Task item >>
In the listing below, copy word for word every line between the one holding "At what (x,y)" and the one holding "Looking at the", inclusive. Leave out the pictures.
(Dataset extract begins)
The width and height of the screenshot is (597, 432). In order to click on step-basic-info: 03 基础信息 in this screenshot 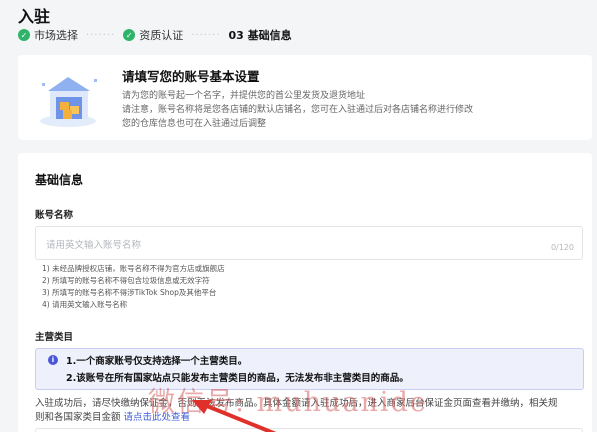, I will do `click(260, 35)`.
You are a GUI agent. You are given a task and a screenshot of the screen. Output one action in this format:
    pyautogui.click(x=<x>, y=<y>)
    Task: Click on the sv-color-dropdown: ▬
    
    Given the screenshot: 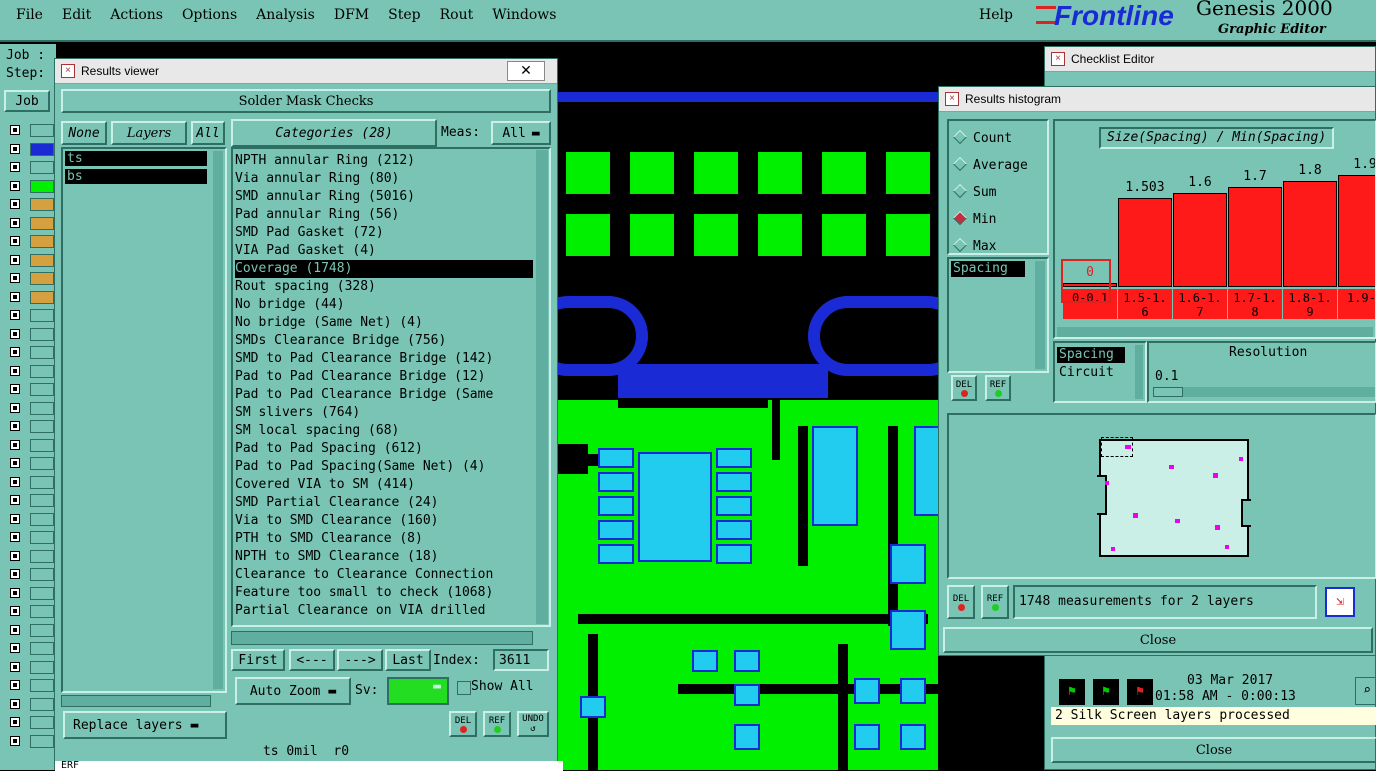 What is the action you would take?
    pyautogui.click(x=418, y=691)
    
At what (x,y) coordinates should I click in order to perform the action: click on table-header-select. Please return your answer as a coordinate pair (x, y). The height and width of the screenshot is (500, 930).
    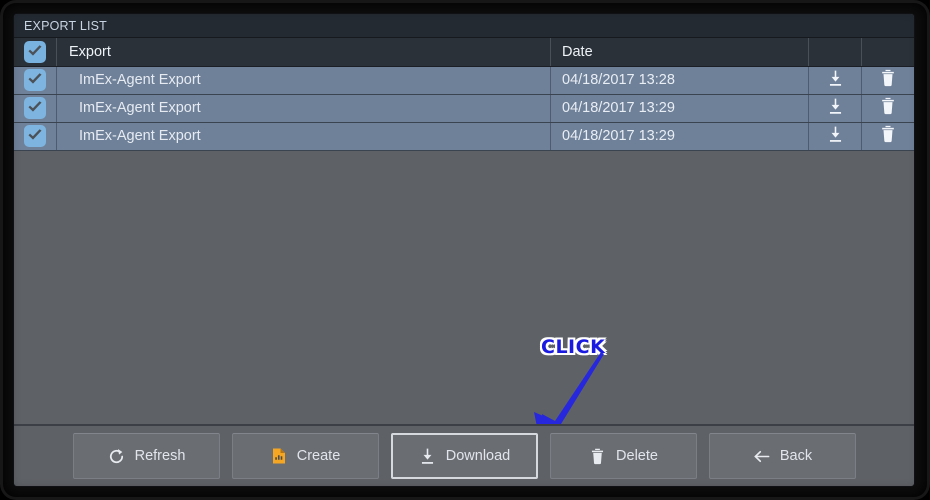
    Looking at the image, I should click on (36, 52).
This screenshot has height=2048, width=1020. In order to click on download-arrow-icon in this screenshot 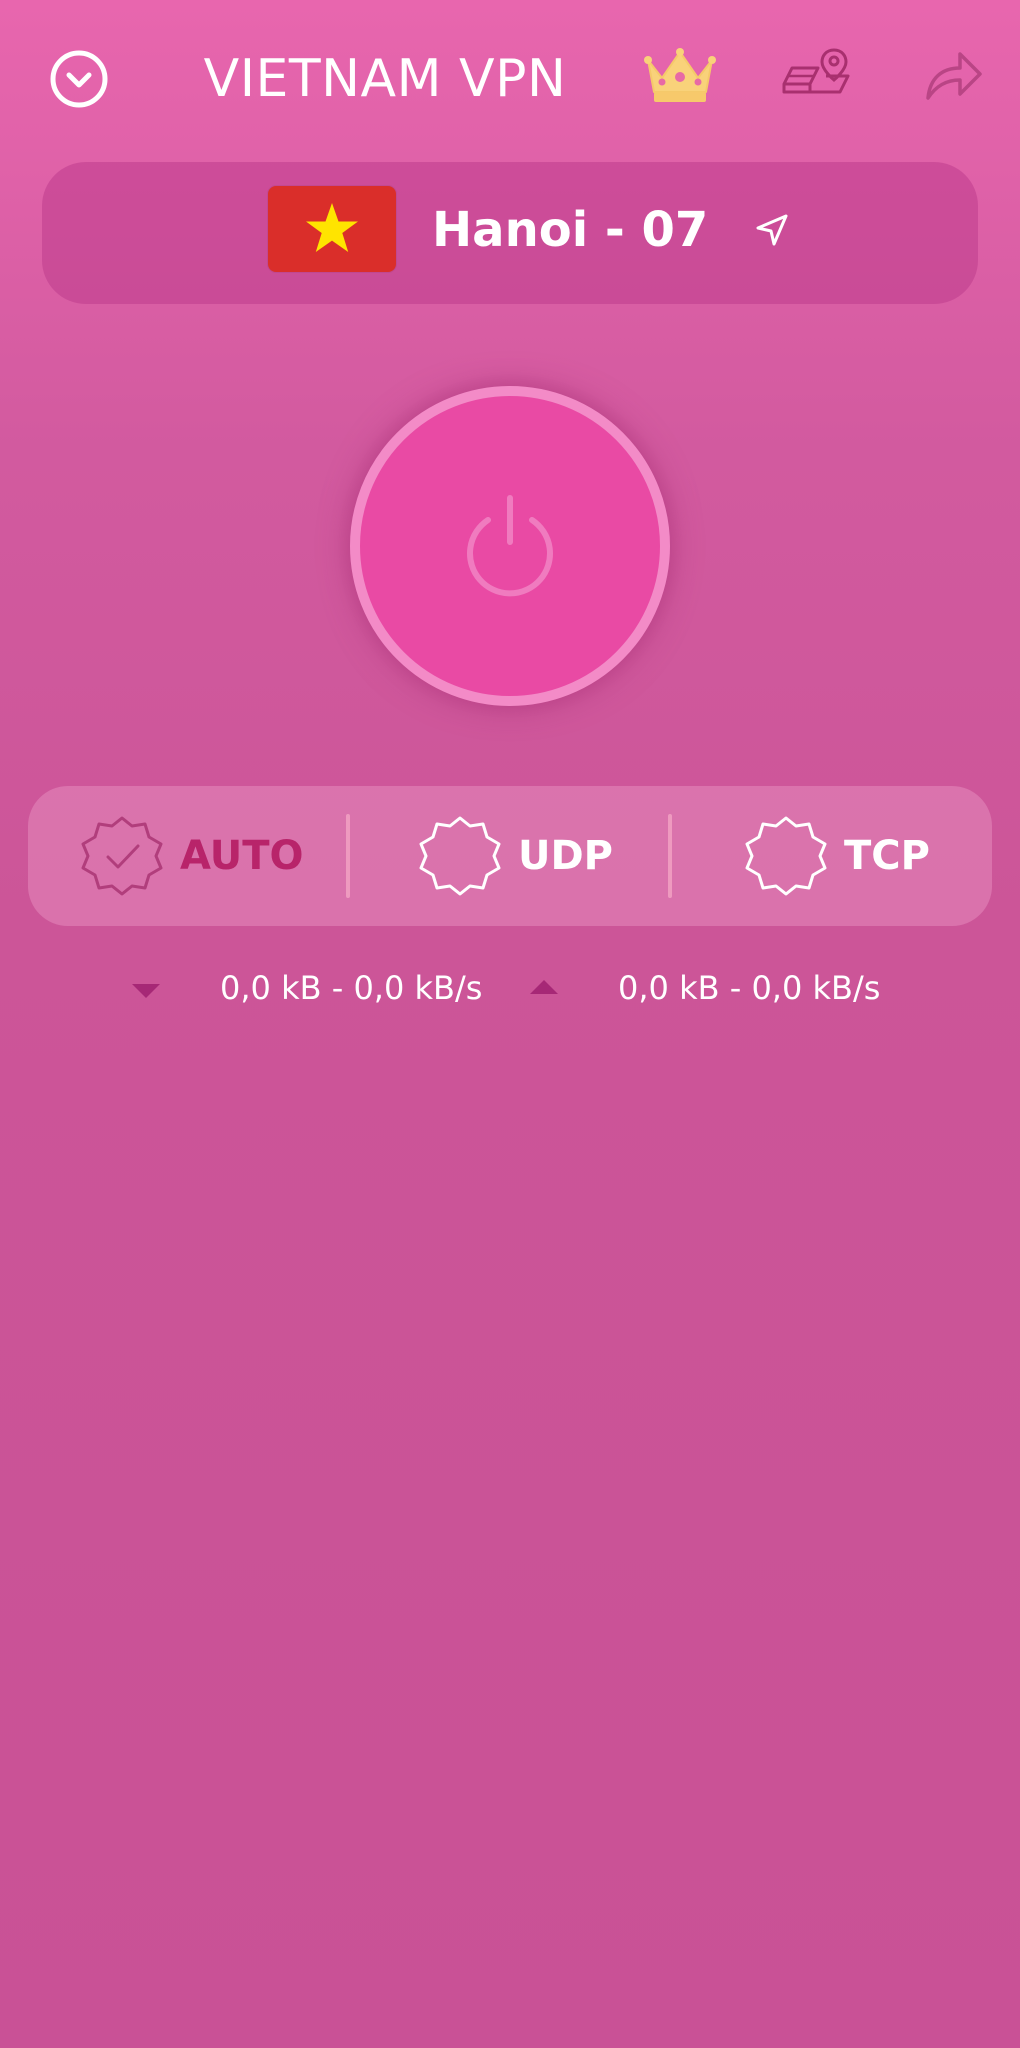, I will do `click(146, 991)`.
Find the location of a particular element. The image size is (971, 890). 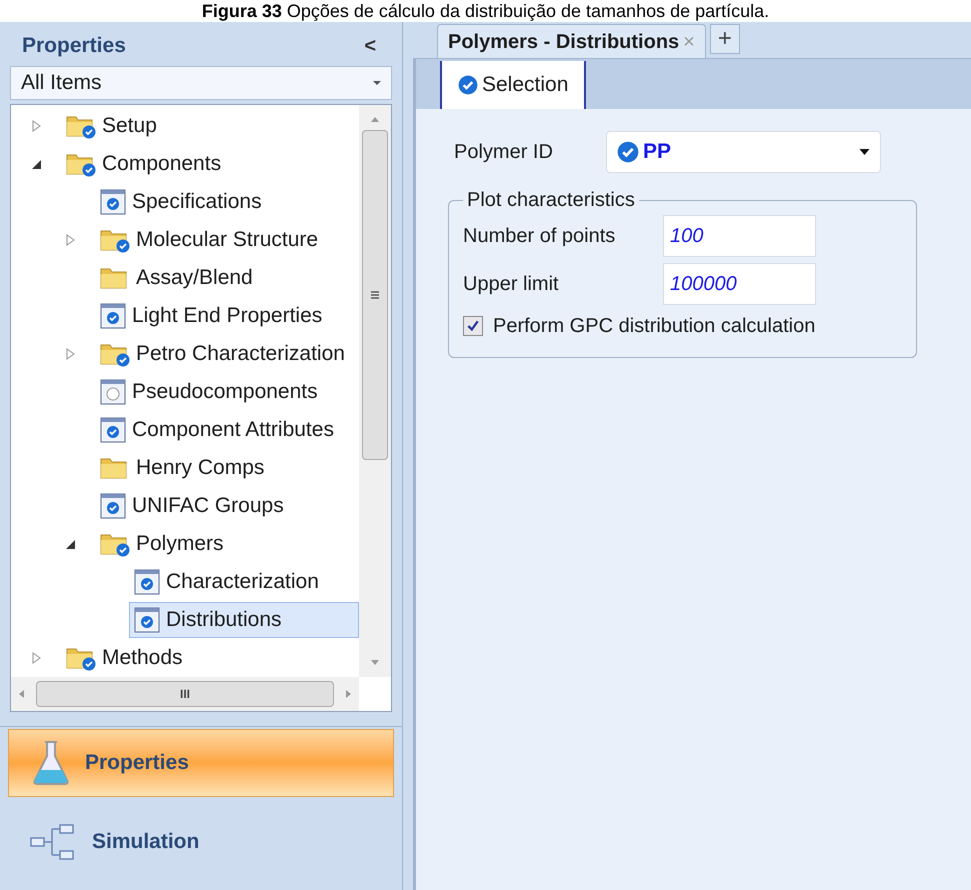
(Dataset extract ends)
Answer to this task >>
At what (x,y) coordinates should I click in order to perform the action: click on table-header-select. Please return your answer as a coordinate pair (x, y). The height and width of the screenshot is (500, 930).
    Looking at the image, I should click on (36, 52).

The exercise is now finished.